### PROBLEM STATEMENT
Of all the lines below, return only those starting with the line holding "Click the Spirit Airlines row label" and going on through the line holding "416x416 pixels.", exactly as written.

### MATERIAL PROVIDED
·····

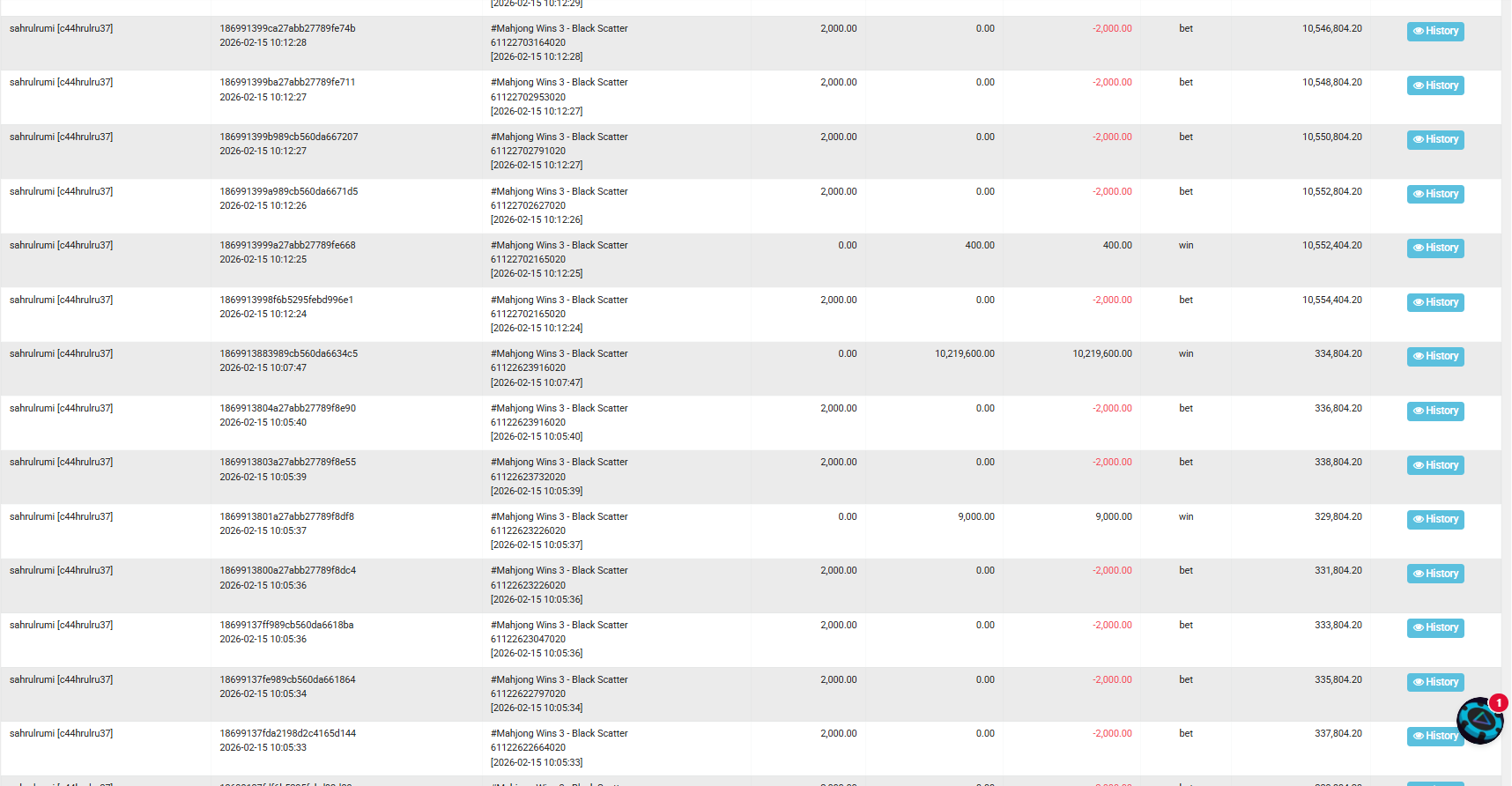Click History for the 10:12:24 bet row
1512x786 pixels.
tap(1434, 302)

·····

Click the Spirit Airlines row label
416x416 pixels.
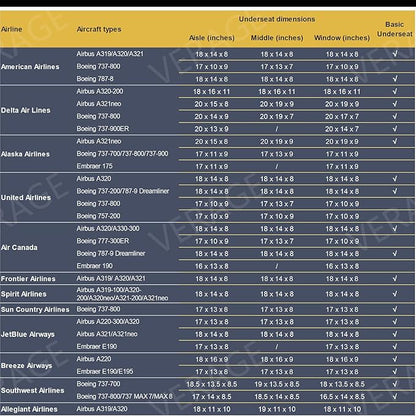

·····

### RESULT BELOW
Click the Spirit Airlines row label
416x416 pixels.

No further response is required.